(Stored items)
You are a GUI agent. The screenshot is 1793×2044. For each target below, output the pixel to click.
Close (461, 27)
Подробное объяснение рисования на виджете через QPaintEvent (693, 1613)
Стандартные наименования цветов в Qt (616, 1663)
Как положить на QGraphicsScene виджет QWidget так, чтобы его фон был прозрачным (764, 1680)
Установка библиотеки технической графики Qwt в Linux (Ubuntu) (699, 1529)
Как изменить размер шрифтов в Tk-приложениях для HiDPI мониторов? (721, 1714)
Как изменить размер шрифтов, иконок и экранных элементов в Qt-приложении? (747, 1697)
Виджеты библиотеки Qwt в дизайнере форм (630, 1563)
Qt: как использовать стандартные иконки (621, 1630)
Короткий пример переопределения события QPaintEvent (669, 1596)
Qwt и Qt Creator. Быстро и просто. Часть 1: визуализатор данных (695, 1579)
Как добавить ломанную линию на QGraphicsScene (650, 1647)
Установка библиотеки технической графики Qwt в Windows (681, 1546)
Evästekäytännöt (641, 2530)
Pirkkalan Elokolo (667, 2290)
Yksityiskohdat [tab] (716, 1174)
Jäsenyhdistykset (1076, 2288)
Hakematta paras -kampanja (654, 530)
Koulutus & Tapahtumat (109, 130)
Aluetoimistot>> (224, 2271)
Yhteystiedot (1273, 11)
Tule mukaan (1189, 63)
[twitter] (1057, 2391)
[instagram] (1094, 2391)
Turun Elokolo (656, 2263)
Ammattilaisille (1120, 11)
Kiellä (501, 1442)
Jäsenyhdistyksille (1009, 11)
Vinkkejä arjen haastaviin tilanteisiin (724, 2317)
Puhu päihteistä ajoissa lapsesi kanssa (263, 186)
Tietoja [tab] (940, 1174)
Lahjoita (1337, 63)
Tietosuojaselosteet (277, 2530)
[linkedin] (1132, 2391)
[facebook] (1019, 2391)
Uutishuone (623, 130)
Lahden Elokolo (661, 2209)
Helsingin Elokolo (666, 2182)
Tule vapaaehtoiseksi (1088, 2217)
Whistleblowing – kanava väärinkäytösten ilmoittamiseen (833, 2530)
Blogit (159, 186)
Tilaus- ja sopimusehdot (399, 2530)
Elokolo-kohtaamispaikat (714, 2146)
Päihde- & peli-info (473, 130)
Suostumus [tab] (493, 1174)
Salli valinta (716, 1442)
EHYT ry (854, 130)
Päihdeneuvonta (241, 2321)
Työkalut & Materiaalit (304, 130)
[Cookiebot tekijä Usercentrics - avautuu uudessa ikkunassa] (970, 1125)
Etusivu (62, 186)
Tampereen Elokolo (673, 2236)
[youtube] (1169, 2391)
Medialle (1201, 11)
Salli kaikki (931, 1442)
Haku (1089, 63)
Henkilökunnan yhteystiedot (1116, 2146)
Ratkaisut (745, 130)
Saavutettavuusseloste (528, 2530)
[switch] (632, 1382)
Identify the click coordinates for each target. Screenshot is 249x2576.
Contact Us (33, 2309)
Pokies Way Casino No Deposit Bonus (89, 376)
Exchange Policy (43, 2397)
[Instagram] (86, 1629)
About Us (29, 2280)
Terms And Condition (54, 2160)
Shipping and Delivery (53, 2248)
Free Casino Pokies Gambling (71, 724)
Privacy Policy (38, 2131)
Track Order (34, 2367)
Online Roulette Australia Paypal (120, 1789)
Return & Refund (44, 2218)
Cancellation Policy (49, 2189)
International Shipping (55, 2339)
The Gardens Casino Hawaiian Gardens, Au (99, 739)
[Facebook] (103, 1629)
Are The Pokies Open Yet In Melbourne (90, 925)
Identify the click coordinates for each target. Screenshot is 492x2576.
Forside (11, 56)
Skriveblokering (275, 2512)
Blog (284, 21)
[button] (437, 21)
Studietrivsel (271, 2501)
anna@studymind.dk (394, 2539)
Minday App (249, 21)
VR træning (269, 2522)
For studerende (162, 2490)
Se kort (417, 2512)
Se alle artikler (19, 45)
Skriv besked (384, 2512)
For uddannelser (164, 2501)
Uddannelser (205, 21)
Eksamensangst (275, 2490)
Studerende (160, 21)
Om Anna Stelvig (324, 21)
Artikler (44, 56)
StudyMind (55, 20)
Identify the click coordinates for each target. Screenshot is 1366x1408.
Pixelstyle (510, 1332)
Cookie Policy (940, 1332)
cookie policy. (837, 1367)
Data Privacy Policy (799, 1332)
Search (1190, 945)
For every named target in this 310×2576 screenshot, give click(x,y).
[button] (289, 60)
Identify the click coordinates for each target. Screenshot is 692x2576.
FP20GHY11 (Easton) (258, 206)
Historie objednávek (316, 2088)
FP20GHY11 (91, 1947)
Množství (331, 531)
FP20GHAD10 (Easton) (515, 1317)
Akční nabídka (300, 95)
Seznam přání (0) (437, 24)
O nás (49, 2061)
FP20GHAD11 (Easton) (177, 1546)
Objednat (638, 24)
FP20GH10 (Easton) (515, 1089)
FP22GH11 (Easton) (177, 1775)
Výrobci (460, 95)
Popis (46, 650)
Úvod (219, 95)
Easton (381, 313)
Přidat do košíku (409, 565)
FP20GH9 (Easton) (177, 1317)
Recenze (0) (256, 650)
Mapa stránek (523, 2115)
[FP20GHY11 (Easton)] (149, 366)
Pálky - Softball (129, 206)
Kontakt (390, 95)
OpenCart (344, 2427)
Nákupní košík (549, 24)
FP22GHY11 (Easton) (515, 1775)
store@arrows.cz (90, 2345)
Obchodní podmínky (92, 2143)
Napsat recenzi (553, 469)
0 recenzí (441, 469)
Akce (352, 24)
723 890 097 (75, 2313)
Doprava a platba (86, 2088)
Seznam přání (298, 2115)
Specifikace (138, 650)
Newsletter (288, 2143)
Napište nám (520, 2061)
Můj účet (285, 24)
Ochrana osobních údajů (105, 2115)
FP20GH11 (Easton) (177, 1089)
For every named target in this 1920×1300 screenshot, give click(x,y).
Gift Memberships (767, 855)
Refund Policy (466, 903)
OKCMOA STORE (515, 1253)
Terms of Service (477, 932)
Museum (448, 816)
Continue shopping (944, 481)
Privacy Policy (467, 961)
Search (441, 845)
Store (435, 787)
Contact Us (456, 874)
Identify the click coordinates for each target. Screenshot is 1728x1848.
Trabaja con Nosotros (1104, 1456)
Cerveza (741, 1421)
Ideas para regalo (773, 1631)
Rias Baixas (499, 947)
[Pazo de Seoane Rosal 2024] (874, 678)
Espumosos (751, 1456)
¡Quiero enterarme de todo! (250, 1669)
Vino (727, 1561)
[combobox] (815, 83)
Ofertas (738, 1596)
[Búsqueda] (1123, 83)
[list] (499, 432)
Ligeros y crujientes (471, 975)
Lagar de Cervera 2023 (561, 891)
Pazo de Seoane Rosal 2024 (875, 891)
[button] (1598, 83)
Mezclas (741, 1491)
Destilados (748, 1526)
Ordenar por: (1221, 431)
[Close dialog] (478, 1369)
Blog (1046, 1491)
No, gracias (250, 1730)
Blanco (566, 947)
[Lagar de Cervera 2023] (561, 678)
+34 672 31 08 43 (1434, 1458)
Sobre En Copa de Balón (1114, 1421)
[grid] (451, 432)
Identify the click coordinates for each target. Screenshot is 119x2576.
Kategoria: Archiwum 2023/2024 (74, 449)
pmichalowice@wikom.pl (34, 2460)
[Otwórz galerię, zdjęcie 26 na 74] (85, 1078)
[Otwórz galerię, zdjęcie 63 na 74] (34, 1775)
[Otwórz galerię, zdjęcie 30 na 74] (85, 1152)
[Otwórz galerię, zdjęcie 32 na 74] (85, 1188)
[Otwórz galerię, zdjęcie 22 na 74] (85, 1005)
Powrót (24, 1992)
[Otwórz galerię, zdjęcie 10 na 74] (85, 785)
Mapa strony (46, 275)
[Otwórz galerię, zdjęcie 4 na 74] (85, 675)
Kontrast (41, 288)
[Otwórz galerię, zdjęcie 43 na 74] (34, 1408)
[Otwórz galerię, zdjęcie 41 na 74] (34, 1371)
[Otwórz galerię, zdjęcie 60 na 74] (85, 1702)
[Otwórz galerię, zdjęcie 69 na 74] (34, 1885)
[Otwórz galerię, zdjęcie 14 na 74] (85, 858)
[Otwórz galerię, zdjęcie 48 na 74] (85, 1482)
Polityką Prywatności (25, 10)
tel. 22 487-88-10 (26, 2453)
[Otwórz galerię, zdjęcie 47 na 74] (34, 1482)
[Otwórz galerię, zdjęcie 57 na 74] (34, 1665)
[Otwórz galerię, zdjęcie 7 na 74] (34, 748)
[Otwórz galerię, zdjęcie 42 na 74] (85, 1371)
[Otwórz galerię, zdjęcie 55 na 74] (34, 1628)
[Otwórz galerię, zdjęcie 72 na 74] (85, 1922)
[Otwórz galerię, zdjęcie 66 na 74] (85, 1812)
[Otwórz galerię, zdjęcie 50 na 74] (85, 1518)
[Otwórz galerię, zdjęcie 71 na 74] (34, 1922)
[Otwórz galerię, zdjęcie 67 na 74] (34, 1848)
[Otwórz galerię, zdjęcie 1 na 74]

• _EXERCISE PROMPT_: Your task is to return each line of the data above that contains the string "click".

• _SOLUTION_:
You are a GUI agent. The screenshot is 1793×2044. For each target below, output the pixel to click.
Identify the click coordinates for each target. Screenshot is 249x2576.
Identify the click coordinates for each target. Screenshot is 492x2576.
Identify the click coordinates for each target. Screenshot is 1366x1408.
For every named target in this 310×2576 screenshot, give click(x,y).
Identify the click coordinates for each target. Screenshot is 692x2576.
For every named target in this 1920×1300 screenshot, give click(x,y).
Identify the click coordinates for each target. Screenshot is 1728x1848.
Identify the click coordinates for each target. Screenshot is 119x2576.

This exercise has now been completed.